Figures 3 and 4 show colored Mach number contours around two of these cases. Both are fully 1st-order solutions of the NACA0012 at the two flight conditions described above.

Figure 1 - Cp Distribution for NACA0012 at Mach 0.3.

Figure 2 - Cp Distribution for NACA0012 at Mach 0.7.

Figure 4 - Mach Contours - M∞=0.3.

Figure 3 - Mach Contours - M=0.7.


19

B. More Complex Modes of Operation

The viscous and implicit modes of the solver unfortunately still contain enough errors or bugs that they do not produce good results. The viscous mode seems to run well and produce reasonably correct-looking results, but at some point along its operation, it has a tendency towards abrupt and massive divergence. Strange oscillations appear in the temperature boundary layer just before these divergences, but it is currently unknown whether these are the cause or the result of the divergence.

The implicit mode of the solver has its own odd set of issues. The implicit matrix created is much too close to singular for accurate solution of the system, especially at high CFL numbers. At a CFL number of 1, Matlab estimates the condition number of the matrix in the vicinity of 106-107. The is at the bare upper limit of how singular a matrix Matlab can solve directly and the results of the solution should be highly questionable. The addition of a simple preconditioner (such as a Jacobi preconditioner) or the use of an iterative method (such as a Gauss-Seidel or Successive Over-Relaxation method) shrinks the condition number of the implicit matrix somewhat and allows use of CFL numbers of around 2, but not anywhere the enormous CFL numbers typical of successful implicit methods.

It is unknown what is causing these condition numbers to be so large, but it does not seem to be affecting the solution quality overly much. The solutions produced by the implicit and explicit modes of the Euler solver seem to be very comparable. However, since the explicit solver is actually more stable and requires slightly less computation time per iteration, there is currently no real point in utilizing the implicit solver.

While the viscous and implicit modes are not as functional as they ought to be, they still do a very good job of replicating the computations necessary to run these types of methods. Consequently, these modes of the solver can still be used for evaluation of runtimes and comparison between CPU and GPU computations. They will necessitate using small CFL numbers and relatively few iterations, but while 500 iterations at a CFL number of 0.5 may not produce a converged solution, the runtime of this solution should be perfectly well representative of the time-per-iteration required for a more converged solution.

VI. Timing Results

A. Hardware Used

The following hardware was used in all tests shown here. The release dates and prices of hardware are given in order to inform comparisons.

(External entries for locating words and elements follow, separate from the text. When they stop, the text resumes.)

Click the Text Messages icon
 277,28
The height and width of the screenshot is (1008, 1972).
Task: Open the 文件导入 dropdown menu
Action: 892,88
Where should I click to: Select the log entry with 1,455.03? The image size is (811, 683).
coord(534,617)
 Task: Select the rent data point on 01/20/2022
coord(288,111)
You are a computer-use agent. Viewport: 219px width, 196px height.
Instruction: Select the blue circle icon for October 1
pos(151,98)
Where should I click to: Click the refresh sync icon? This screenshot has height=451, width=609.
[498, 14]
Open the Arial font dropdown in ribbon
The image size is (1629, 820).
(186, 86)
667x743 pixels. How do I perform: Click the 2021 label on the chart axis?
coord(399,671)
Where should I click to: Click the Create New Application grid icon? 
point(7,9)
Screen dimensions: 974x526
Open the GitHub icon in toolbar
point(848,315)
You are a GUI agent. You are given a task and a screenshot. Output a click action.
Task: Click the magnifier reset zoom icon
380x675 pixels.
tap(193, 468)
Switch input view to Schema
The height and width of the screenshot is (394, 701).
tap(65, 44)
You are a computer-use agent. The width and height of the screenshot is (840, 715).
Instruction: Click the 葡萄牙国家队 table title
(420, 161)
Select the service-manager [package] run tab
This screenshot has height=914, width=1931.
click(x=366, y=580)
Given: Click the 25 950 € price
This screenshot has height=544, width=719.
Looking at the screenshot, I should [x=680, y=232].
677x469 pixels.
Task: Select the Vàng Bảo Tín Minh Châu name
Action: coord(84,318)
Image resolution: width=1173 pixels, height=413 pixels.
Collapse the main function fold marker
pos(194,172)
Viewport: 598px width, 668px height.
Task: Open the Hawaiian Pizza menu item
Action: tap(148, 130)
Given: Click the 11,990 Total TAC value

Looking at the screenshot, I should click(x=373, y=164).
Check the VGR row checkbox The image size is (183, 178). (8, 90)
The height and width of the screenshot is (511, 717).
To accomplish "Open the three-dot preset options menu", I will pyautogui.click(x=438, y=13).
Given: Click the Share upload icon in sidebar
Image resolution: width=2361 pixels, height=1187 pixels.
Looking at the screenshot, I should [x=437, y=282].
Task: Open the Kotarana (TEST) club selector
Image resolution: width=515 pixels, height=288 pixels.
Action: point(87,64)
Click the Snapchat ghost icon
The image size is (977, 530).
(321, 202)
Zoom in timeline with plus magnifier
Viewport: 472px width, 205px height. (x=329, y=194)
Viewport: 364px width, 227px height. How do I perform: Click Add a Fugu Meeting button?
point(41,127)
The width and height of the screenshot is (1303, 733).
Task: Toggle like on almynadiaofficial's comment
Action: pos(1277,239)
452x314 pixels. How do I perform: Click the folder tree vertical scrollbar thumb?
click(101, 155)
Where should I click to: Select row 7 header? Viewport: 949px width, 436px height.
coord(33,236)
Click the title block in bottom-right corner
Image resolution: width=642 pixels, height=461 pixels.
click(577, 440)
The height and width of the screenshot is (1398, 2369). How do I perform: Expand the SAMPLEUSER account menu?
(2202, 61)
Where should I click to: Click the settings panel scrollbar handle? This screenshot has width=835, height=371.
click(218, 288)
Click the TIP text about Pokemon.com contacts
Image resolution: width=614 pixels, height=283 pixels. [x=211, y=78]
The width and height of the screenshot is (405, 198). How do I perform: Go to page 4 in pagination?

• Intel Core i7 920 Processor: Released Nov. 2008 at $285

• 6 GB of DDR3 RAM: Purchased Mar. 2009 at $100

• NVIDIA GeForce GTX480: Released Mar. 2010 at $500 (1536 MB of on-board memory) While the graphics card used was considerably more expensive than the CPU, at least some of the cost of RAM

should be added to the cost of the CPU. Building a large computing cluster with many CPUs will require the purchase of a large amount of RAM, whereas the graphic card includes its own RAM. The GPU is also a newer architecture than the CPU. This temporal jump was deliberately allowed because the of large increase in scientific computing efficiency from the 2009-vintage GeForce 200 series to the 2010-vintage GeForce 400 series. (Prior to the 400 series, the cards were not specifically design to perform double-precision calculations and thus their performance when doing so was substandard). The upgrade in CPU performance over the same year was more modest.

Overall, it is probably fair based simply upon the release date and price differences to expect the GPU to be perhaps twice as fast as the CPU. This means that for a difference in runtime to be significant in terms of performance per price, the speedup should be somewhat greater than 2x.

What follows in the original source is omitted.